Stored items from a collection
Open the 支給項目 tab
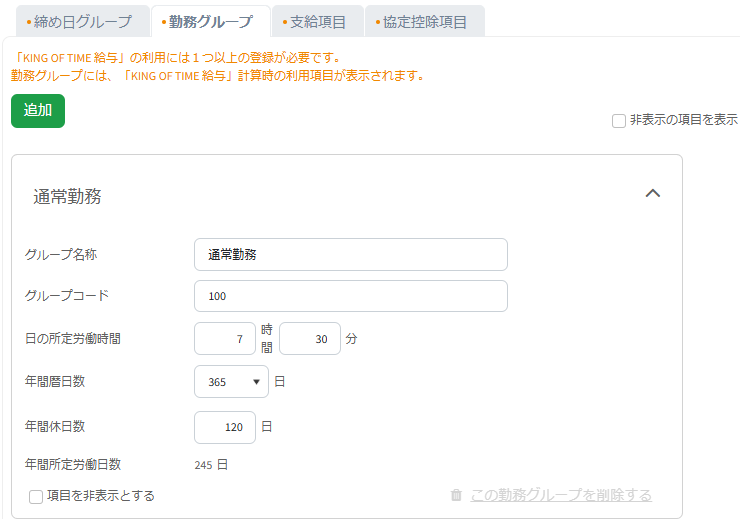tap(318, 22)
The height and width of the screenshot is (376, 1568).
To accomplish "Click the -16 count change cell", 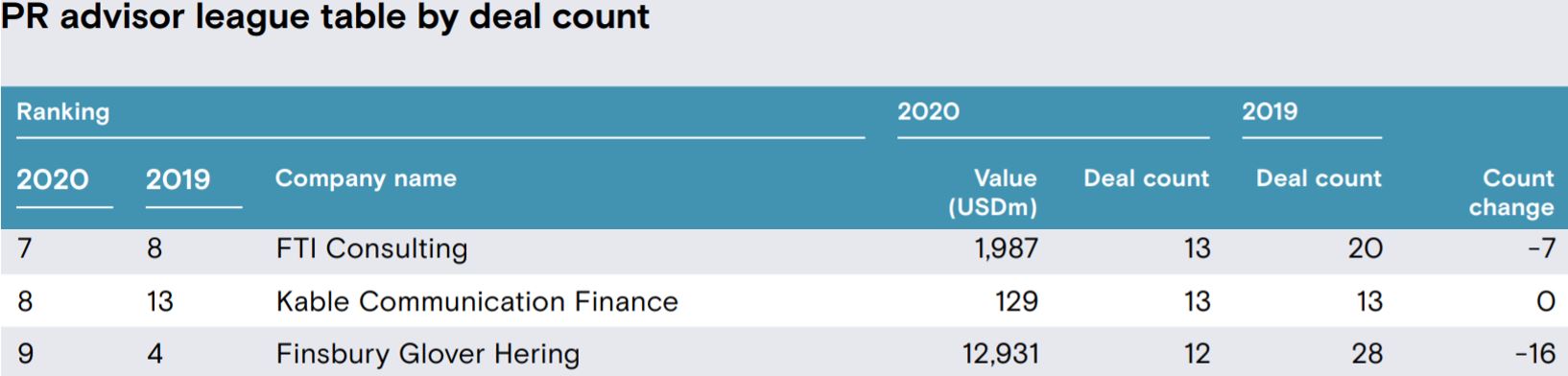I will coord(1535,354).
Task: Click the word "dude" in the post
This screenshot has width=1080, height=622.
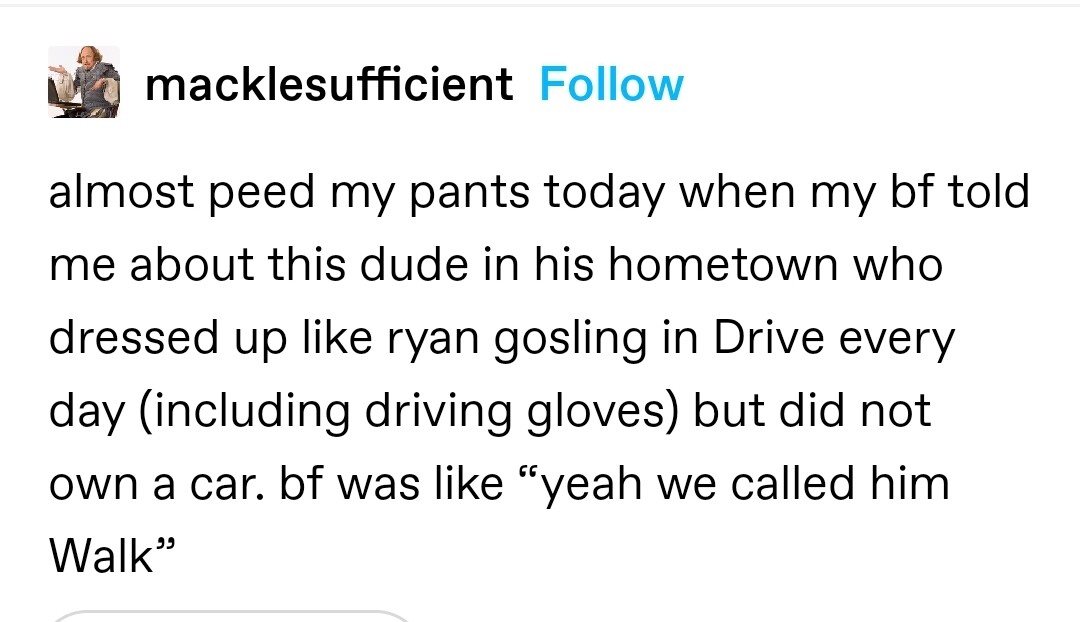Action: click(419, 266)
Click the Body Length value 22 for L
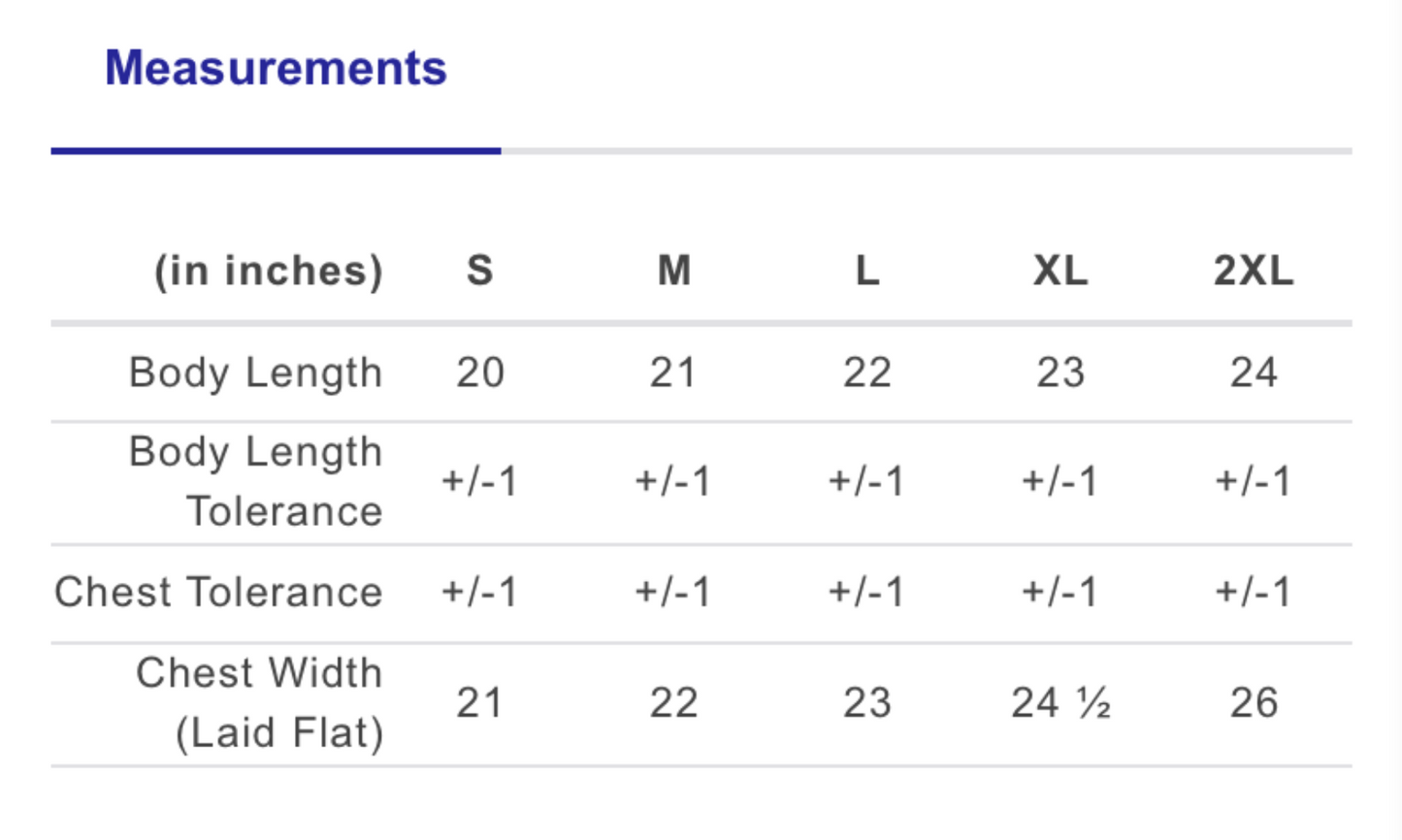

What is required: Once the line containing "This screenshot has width=1080, height=622." is found, it and every line through the end of the records above should be output exactly, with no pictures.

Solved problem:
This screenshot has width=1080, height=622.
Action: click(419, 266)
Click the Body Length value 22 for L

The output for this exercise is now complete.